- _ASSIGNED TASK_
Report every line of the listing below in which the string "This" occurs.

- _DATA SUPPLIED_

━━━━━━━━━━

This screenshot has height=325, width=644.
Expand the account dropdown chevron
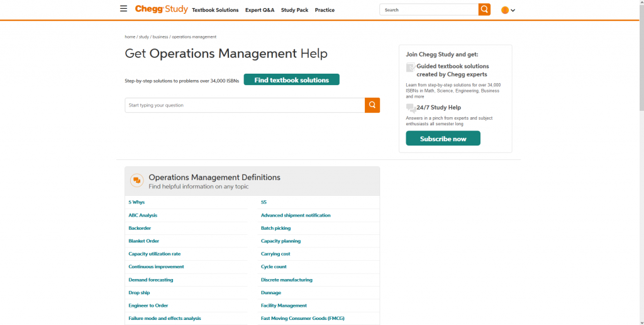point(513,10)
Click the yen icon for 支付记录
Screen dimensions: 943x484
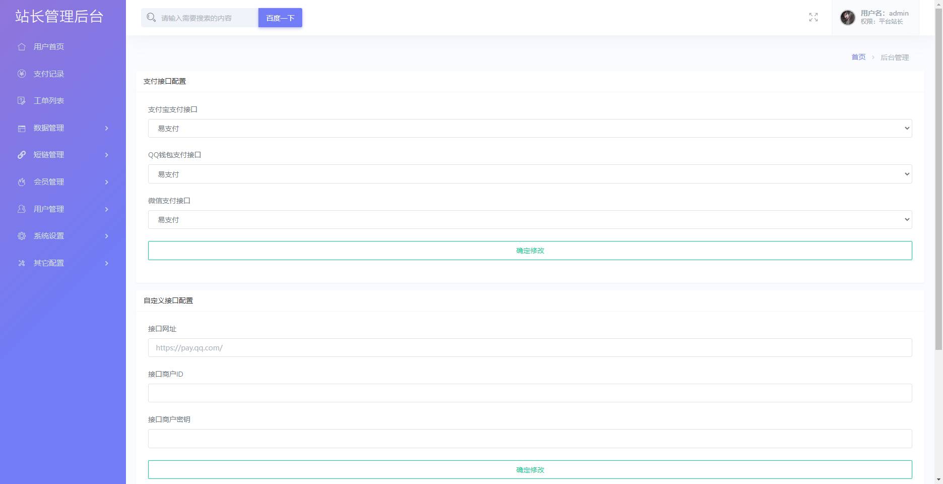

━━━━━━━━━━

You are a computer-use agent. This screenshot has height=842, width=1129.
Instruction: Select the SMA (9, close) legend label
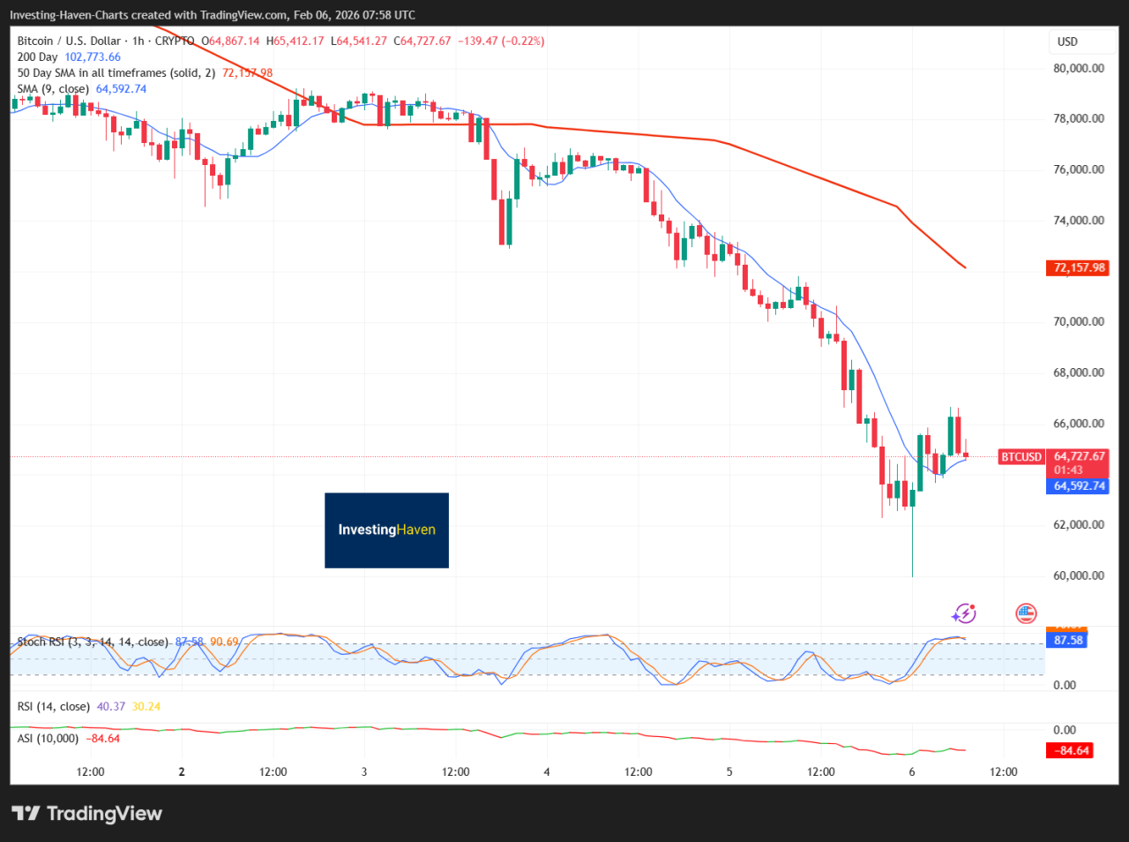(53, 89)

━━━━━━━━━━

- _EXERCISE ANSWER_
This screenshot has height=325, width=644.
You are a computer-use agent. This screenshot has height=842, width=1129.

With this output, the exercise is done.